Never be less than gracious to the editor when you communicate with them. Make those revisions. Do what that editor has asked and make no complaint. Be a professional and work with them.

Negative feedback is a necessary part of growth. When an author becomes too important in their own mind to tolerate the merest whiff of criticism, they can create a situation that is intolerable for all those around them. Treat all your professional contacts with courtesy, no matter how angry you are. Allow yourself some time to cool off. Don’t have a tantrum and immediately respond with an angst-riddled rant.

I keep a file of my rejection letters/emails. Many are simple “We are not interested in this piece at this time.” Some have short notes attached “Try us again in the future.” Some contain the details of why a piece was rejected, and while those are painful, they are the ones I learn from.

Never burn your bridges, even if the magazine or anthology you were rejected from is a minor player in the publishing world. You can’t say “Well, that editor’s a nobody.” That has nothing to do with it because every famous editor/author begins as a nobody, and they all receive work that must be rejected.
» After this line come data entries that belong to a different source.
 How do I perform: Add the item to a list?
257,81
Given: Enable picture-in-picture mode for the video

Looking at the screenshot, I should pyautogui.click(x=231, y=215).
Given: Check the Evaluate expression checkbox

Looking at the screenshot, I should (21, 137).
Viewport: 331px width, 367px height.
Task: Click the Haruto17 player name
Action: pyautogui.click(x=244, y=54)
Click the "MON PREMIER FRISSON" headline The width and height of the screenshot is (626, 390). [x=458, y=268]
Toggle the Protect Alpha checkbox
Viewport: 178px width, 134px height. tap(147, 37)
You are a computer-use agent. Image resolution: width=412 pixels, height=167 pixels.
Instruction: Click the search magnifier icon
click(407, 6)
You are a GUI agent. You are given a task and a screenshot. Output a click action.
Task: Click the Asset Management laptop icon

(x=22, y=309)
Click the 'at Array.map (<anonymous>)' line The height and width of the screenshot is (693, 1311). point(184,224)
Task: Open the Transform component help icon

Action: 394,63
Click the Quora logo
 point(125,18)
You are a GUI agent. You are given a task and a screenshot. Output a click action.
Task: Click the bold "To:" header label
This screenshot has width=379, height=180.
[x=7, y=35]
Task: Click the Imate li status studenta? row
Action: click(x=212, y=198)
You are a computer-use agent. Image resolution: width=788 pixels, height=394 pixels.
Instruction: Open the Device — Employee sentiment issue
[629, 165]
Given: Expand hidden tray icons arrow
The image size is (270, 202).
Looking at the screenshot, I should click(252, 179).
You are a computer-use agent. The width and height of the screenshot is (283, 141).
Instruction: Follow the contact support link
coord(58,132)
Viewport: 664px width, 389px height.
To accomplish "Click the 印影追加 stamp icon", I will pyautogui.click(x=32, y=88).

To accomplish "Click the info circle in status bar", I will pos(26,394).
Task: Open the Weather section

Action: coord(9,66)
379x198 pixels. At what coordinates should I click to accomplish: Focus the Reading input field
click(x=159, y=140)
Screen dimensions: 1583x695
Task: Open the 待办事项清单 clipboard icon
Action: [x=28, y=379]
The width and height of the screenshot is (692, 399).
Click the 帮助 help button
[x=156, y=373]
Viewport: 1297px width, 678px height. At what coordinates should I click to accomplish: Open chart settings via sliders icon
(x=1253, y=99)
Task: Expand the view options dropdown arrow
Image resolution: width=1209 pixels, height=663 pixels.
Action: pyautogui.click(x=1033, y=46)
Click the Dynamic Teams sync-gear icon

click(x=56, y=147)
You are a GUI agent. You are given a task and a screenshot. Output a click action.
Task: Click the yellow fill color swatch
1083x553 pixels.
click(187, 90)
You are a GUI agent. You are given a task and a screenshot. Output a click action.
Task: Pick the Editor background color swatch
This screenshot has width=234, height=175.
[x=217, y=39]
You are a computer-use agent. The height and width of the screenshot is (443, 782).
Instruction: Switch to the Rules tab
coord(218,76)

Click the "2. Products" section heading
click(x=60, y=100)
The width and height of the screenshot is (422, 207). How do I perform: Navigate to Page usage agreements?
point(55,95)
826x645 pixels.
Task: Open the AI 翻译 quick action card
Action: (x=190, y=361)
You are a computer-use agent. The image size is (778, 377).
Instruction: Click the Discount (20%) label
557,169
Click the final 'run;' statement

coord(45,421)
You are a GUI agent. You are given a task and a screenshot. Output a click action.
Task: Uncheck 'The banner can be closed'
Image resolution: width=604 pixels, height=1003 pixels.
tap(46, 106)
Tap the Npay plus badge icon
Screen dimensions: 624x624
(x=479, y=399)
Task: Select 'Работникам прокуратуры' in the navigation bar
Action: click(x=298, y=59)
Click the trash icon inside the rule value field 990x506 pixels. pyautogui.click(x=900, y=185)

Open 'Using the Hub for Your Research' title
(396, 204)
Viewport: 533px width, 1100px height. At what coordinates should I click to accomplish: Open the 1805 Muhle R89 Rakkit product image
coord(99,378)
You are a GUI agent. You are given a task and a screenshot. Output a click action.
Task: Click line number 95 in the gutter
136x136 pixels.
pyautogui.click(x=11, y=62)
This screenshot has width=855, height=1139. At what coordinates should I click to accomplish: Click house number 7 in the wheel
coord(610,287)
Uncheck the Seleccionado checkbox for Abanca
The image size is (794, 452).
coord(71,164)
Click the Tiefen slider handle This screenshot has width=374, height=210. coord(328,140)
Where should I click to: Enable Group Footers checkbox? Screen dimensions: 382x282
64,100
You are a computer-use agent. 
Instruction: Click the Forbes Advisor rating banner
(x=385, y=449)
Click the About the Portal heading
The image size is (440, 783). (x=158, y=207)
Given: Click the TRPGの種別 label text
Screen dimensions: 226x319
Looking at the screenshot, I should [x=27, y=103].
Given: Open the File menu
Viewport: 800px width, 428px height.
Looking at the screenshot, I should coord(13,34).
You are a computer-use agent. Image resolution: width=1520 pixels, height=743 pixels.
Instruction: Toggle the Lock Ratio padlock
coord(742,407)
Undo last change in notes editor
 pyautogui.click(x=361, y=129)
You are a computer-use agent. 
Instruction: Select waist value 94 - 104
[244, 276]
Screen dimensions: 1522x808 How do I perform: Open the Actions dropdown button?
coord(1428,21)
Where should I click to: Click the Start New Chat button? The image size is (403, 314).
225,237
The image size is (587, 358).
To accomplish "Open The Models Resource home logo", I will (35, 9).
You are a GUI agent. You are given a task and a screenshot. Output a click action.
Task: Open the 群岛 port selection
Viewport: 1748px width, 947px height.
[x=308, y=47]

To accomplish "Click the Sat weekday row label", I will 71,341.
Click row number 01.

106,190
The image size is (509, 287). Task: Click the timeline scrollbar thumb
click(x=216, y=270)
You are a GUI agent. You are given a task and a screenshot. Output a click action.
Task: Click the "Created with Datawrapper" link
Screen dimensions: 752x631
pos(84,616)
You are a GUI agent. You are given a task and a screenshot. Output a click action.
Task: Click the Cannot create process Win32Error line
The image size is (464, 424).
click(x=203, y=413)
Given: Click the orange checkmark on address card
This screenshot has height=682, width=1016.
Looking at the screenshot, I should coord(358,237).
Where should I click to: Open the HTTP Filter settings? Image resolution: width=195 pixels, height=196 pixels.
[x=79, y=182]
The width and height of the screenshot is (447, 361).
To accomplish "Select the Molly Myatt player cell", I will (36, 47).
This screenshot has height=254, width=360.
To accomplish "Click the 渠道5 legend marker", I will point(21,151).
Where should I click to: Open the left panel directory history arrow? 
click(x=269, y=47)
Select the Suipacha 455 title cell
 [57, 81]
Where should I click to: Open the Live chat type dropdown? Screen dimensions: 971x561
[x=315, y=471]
Your submission didn’t fit their needs, and you must move on, or if they requested changes, you should do your best to make them.

This is where you have the chance to cross the invisible line between amateur and professional. Always take the high ground—if an editor has sent you a detailed rejection, respond with a simple “thank you for your time.” If it’s a form letter rejection, don’t reply.

But either way, do keep trying to crack that nut. Keep submitting work you think they will like and eventually you might succeed.